**TASK GOAL**
All of the data below should be set down again verbatim, without any images.

**Dataset entries**
--------------------------------------------------

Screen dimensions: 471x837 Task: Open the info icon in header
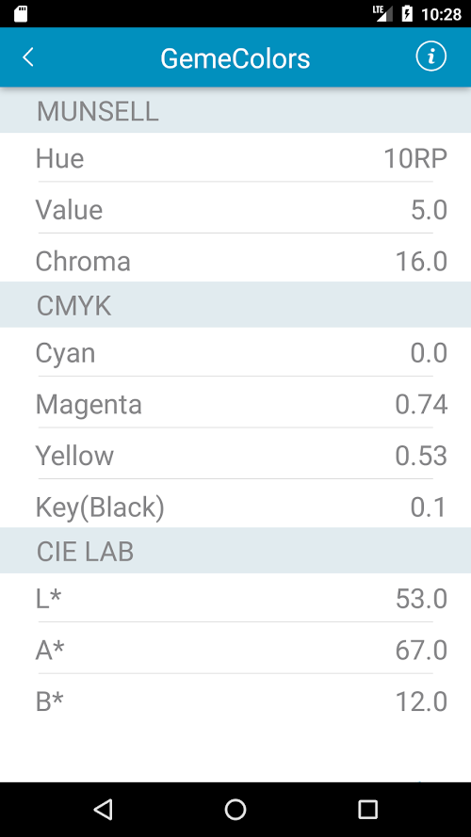point(430,56)
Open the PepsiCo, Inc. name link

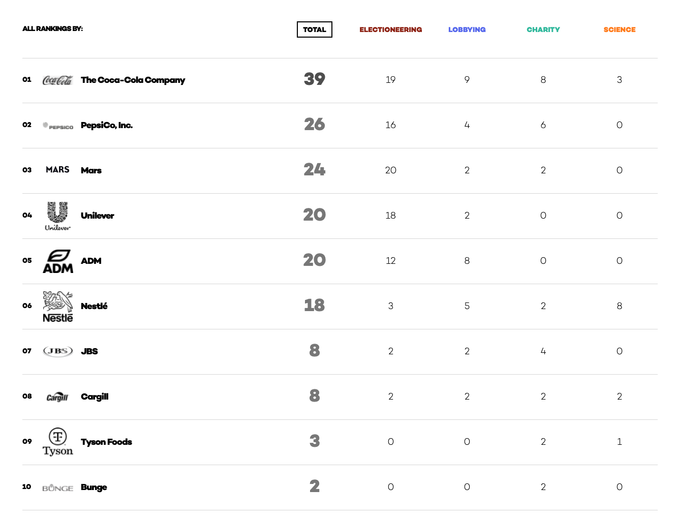[x=107, y=125]

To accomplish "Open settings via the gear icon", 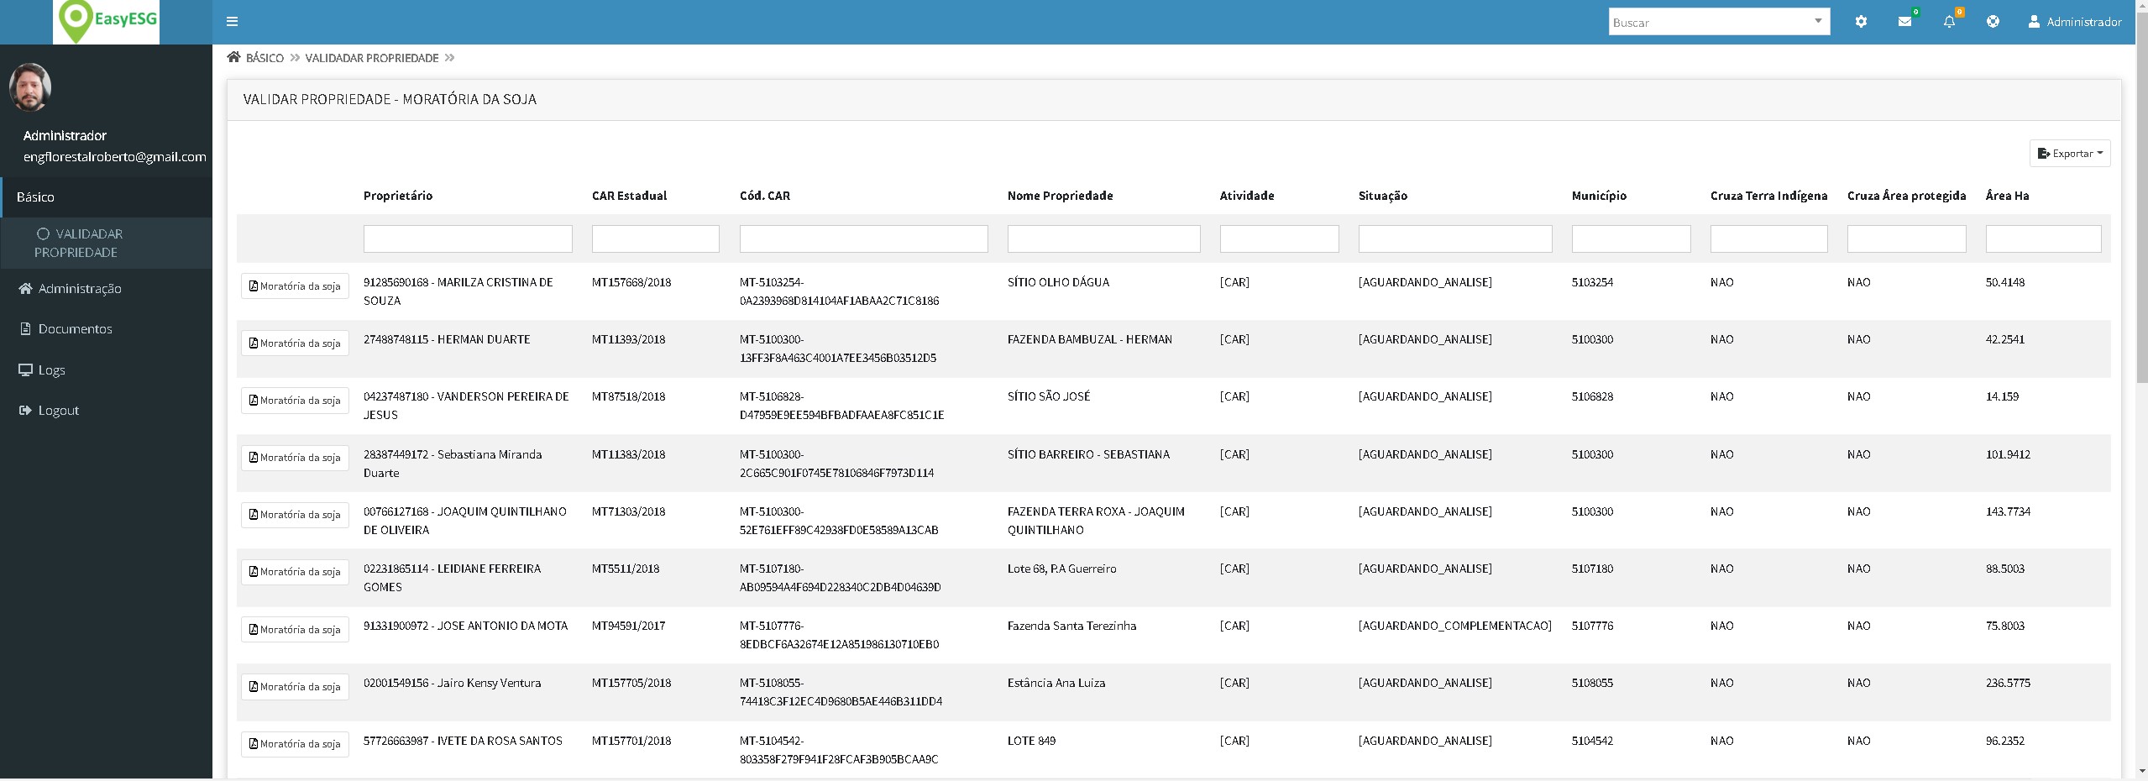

--------------------------------------------------

**COMPLETED TASK**
Screen dimensions: 471x837 Task: Open the info icon in header
point(430,56)
Open the PepsiCo, Inc. name link

[x=107, y=125]

To accomplish "Open settings via the gear icon", 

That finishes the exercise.